━━ EXERCISE MATERIALS
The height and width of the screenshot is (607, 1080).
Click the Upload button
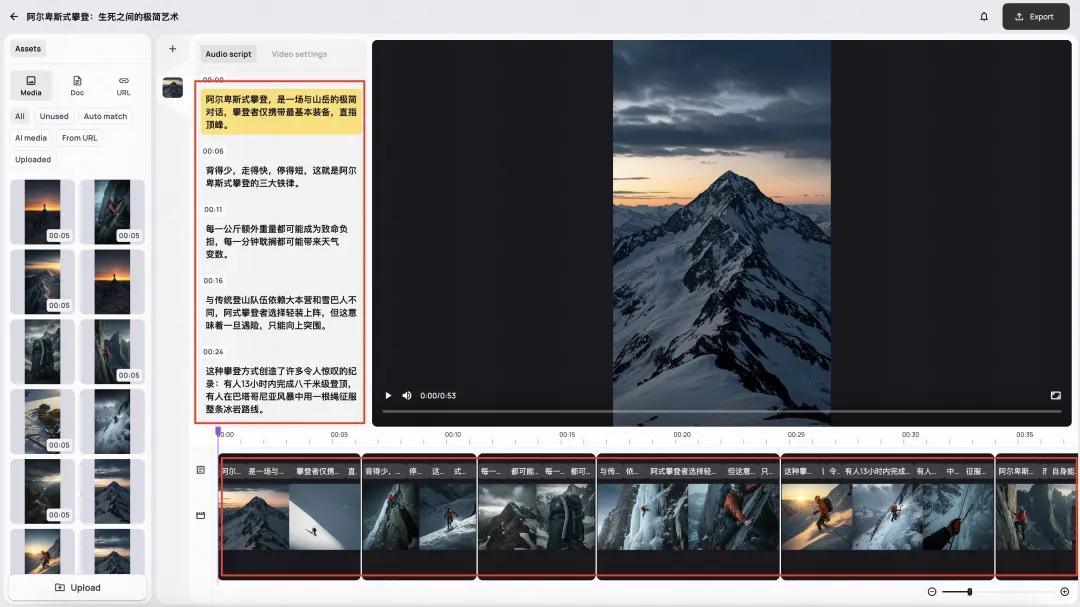coord(78,588)
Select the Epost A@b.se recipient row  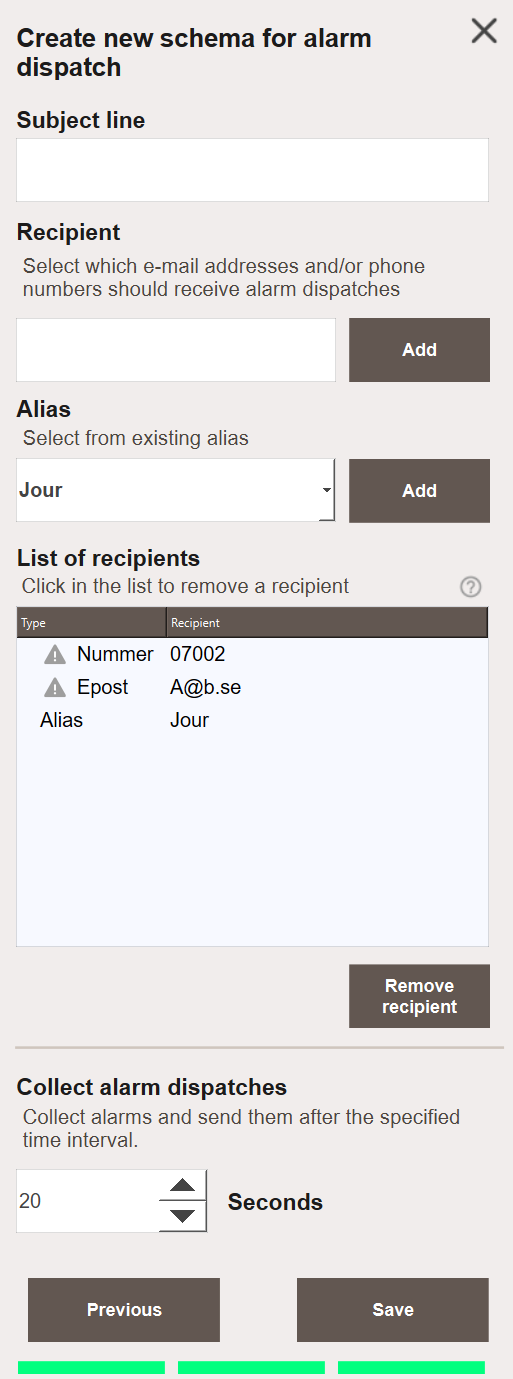[x=253, y=688]
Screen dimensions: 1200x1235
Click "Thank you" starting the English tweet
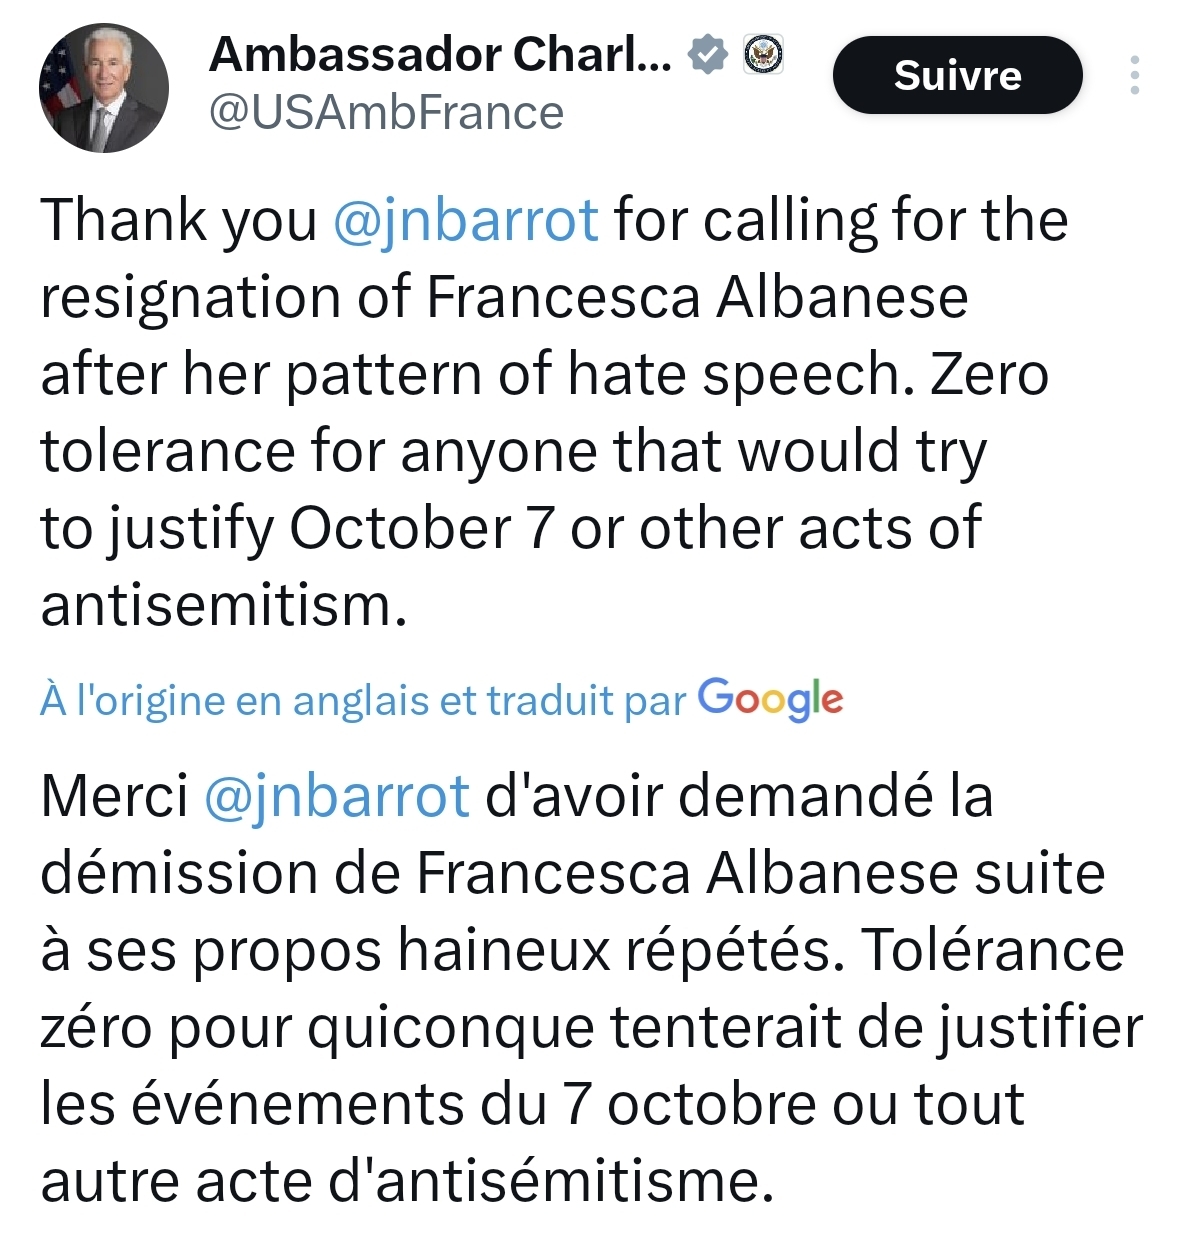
━━━━
_TASK_
Retype the lines exactly. Begin at the one that holds "Screen dimensions: 1200x1235", stop at the last line of the entries above, and drop the pictures.

_COMPLETED TASK_
Screen dimensions: 1200x1235
Click "Thank you" starting the English tweet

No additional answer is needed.